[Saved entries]

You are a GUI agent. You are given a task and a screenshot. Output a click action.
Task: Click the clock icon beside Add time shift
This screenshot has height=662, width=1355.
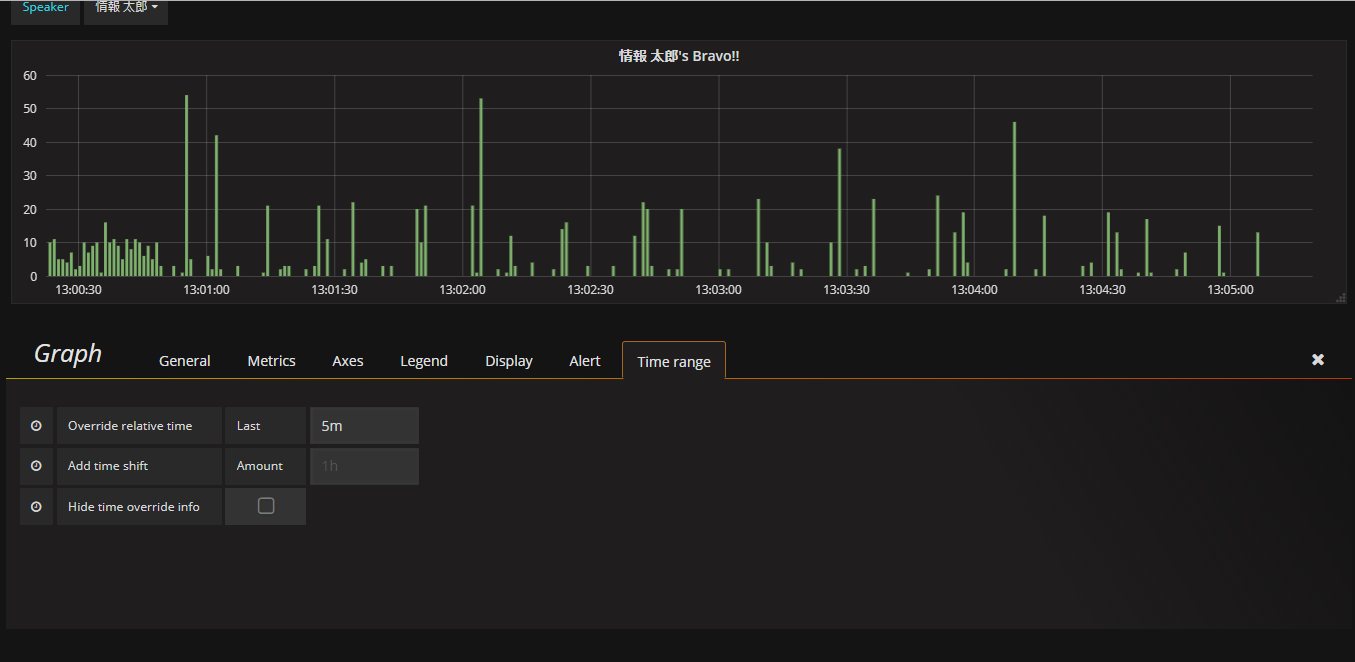click(36, 466)
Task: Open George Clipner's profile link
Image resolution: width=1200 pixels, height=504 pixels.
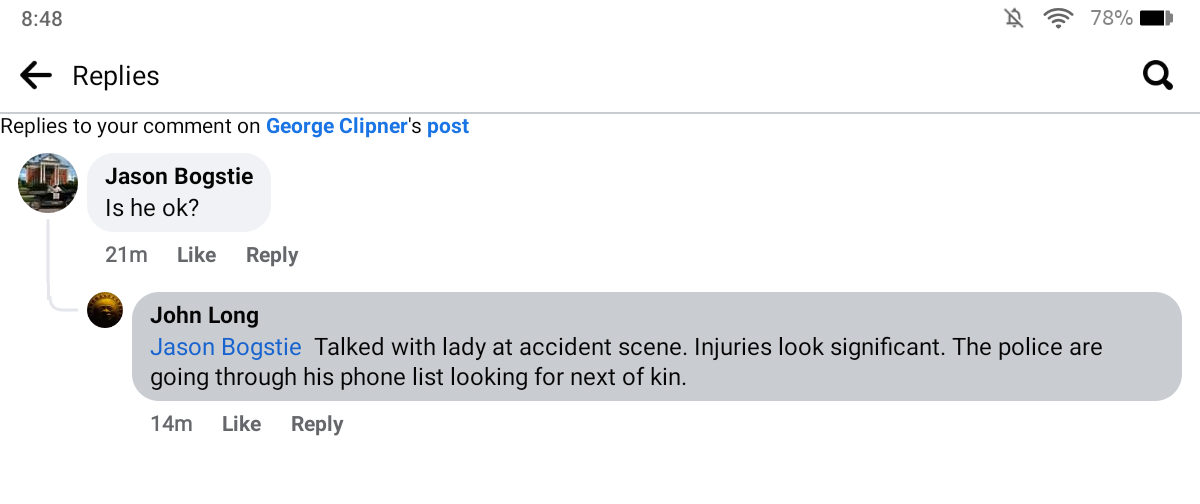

# EXERCISE AIM:
Every line above is to be repeated exactly, but no picture is to appear in the copy.

# ANSWER SPACE:
You are a GUI agent. You are given a task and a screenshot. Output a click action.
Task: Click the clock icon beside Add time shift
This screenshot has height=662, width=1355.
click(36, 466)
Task: Open George Clipner's profile link
Image resolution: width=1200 pixels, height=504 pixels.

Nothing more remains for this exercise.